Arithmetic operators
HCL supports the standard numeric operators. Operands are coerced to numbers where possible, and division of integers still produces a floating-point result.
locals {
base_count = 3
total_count = local.base_count * 2 + 1 # 7
half = 10 / 4 # 2.5
remainder = 10 % 3 # 1
negated = -local.base_count # -3
}| Operator | Meaning | Example | Result |
|---|---|---|---|
+ | Addition | 2 + 3 | 5 |
- | Subtraction / unary | 5 - 2 | 3 |
* | Multiplication | 4 * 2 | 8 |
/ | Division | 9 / 2 | 4.5 |
% | Modulo | 7 % 3 | 1 |
Comparison and equality operators
Comparison operators return a bool. Equality works across any type, including objects and lists, which are compared structurally.
locals {
is_prod = var.environment == "production"

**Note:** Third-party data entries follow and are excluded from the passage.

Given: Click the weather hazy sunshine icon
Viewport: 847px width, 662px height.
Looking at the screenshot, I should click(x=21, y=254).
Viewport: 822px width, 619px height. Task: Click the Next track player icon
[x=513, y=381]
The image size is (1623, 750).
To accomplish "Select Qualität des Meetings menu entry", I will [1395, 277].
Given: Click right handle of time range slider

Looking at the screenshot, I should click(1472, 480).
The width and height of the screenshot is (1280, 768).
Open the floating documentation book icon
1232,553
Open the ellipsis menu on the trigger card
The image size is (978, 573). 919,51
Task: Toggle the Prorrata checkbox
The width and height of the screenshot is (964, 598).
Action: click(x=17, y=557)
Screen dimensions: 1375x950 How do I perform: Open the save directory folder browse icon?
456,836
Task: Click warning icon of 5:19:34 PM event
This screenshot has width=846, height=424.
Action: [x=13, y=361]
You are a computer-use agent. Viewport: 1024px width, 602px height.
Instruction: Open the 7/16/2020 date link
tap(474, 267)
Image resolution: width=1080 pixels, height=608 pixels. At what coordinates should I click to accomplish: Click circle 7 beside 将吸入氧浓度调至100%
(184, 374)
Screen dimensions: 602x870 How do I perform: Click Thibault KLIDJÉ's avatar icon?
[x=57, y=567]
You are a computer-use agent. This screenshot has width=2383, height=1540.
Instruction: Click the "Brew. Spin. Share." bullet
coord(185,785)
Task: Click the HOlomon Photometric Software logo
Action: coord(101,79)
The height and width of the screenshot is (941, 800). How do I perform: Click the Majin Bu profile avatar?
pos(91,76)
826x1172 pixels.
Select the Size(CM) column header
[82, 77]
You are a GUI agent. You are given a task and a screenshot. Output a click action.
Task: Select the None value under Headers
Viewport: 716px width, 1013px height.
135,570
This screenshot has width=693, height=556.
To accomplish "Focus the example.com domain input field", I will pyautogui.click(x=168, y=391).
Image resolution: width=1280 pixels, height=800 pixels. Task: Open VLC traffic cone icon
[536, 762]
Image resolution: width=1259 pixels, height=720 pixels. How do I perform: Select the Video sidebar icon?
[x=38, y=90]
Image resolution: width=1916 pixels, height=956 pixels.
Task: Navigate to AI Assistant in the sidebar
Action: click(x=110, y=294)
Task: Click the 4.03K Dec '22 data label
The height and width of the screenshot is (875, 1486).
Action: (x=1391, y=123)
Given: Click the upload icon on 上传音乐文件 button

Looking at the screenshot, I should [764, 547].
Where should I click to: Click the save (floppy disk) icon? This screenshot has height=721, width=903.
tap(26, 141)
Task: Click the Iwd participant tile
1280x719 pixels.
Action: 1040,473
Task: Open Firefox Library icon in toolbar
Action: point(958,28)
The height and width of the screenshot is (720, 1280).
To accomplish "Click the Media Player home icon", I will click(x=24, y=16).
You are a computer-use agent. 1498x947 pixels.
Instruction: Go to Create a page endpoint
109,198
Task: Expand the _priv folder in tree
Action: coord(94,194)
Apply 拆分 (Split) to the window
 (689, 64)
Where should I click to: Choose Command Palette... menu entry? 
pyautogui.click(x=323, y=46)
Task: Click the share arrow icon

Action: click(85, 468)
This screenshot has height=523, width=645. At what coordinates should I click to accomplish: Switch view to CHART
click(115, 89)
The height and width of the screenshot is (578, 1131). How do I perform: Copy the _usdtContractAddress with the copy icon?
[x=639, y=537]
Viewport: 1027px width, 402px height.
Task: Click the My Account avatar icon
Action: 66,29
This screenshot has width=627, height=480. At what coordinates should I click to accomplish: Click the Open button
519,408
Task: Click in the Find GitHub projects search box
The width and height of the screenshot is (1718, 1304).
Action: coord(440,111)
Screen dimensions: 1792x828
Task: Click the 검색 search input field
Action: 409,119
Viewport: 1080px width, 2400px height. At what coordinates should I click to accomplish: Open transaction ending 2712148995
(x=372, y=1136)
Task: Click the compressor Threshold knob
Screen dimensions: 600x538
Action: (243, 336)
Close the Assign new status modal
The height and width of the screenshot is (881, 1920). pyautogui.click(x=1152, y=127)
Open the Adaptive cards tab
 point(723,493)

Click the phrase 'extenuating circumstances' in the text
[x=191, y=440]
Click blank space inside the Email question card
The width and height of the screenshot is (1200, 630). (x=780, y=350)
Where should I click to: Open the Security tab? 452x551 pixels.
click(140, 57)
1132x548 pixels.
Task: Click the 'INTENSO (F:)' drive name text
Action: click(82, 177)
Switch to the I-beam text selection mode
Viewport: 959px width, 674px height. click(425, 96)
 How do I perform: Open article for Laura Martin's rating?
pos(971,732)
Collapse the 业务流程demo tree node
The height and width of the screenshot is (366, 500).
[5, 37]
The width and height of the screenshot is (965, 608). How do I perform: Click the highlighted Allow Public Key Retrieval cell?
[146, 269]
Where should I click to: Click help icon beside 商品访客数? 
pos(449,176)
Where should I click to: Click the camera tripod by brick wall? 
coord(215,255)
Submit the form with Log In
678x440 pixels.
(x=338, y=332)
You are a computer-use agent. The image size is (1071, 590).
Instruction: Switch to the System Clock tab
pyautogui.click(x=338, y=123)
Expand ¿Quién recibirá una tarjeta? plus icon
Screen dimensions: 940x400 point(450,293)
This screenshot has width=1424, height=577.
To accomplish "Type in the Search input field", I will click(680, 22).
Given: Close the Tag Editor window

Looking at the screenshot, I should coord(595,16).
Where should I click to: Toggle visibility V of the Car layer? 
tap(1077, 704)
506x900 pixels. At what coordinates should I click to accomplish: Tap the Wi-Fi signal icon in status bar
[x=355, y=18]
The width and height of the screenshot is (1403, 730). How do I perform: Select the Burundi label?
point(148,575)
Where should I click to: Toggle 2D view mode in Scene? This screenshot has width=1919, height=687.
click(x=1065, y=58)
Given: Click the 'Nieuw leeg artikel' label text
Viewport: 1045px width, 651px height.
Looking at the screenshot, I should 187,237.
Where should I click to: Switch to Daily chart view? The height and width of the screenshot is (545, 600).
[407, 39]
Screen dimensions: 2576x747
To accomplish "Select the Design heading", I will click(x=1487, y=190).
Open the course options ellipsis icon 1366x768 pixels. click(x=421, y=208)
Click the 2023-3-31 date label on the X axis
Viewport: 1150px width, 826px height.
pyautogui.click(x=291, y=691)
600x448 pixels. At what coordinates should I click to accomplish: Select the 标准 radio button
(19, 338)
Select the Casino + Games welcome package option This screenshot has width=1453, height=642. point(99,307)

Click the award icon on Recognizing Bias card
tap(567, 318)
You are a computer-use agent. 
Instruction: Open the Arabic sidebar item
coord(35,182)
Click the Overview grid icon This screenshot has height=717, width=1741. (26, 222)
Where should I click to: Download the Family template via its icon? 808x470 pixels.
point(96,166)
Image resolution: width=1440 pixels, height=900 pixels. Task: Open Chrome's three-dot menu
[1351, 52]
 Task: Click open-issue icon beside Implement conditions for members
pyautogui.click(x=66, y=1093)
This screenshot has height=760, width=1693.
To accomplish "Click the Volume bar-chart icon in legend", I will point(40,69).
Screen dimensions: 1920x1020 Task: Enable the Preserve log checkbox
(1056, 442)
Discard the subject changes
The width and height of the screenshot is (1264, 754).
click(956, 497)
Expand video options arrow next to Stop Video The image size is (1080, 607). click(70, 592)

has_capacity = var.instance_count > 0
not_empty = length(var.subnets) != 0
}| Operator | Meaning |
|---|---|
== | Equal |
!= | Not equal |
< | Less than |
<= | Less than or equal |
> | Greater than |
>= | Greater than or equal |
Logical operators
Logical operators combine boolean values. They are most useful inside conditional expressions and validation rules.
locals {
multi_az = var.environment == "production" && var.instance_count > 1
needs_review = !var.auto_approve
allow_public = var.is_demo || var.environment == "staging"
}| Operator | Meaning |
|---|---|
&& | Logical AND |
|| | Logical OR |
! | Logical NOT |
Parentheses and precedence
Operators follow conventional precedence: unary !/- first, then * / %, then + -, then comparisons, then &&, then ||. Use parentheses to make intent explicit and override the default grouping.
locals {
# Without parens, && binds tighter than ||
result = (var.a || var.b) && var.c
}When in doubt, add parentheses — they cost nothing and remove ambiguity for the next reader.
Splat expressions
A splat expression extracts an attribute from every element of a list in one concise form, using the [*] operator. It is the idiomatic way to collect attributes across resources created with count or for_each.
resource "aws_instance" "web" {
count = 3
ami = var.ami_id
instance_type = "t3.micro"
}
output "private_ips" {
value = aws_instance.web[*].private_ip # list of all private IPs
}
output "first_id" {
value = aws_instance.web[0].id # index a single element
}The splat aws_instance.web[*].private_ip is shorthand for a for expression over the list. When applied to a single (non-list) value, the splat wraps it in a one-element list — handy for normalizing optional resources. For for_each resources, which produce a map rather than a list, splat works on values(aws_instance.web)[*].id.
Output:
Changes to Outputs:
+ first_id = (known after apply)
+ private_ips = [
+ (known after apply),
+ (known after apply),
+ (known after apply),
]The three (known after apply) entries confirm the splat produced a list with one entry per instance, even before the IPs are assigned.
Best Practices
- Reference values with
var.,local., resource attributes, andmodule.rather than duplicating literals, so dependencies are tracked automatically. - Use parentheses to make operator precedence explicit, especially when mixing
&&and||. - Reach for splat expressions (
[*]) to gather attributes fromcount-based resources instead of writing manualforloops. - Remember integer division yields a float (
10 / 4is2.5); use thefloor/ceil/floordivfunctions when you need integer math. - Lean on equality (
==,!=) for structural comparison of lists, maps, and objects — there is no need to compare elements manually. - Keep complex computed values in
localsso each expression is named, testable, and reused rather than repeated.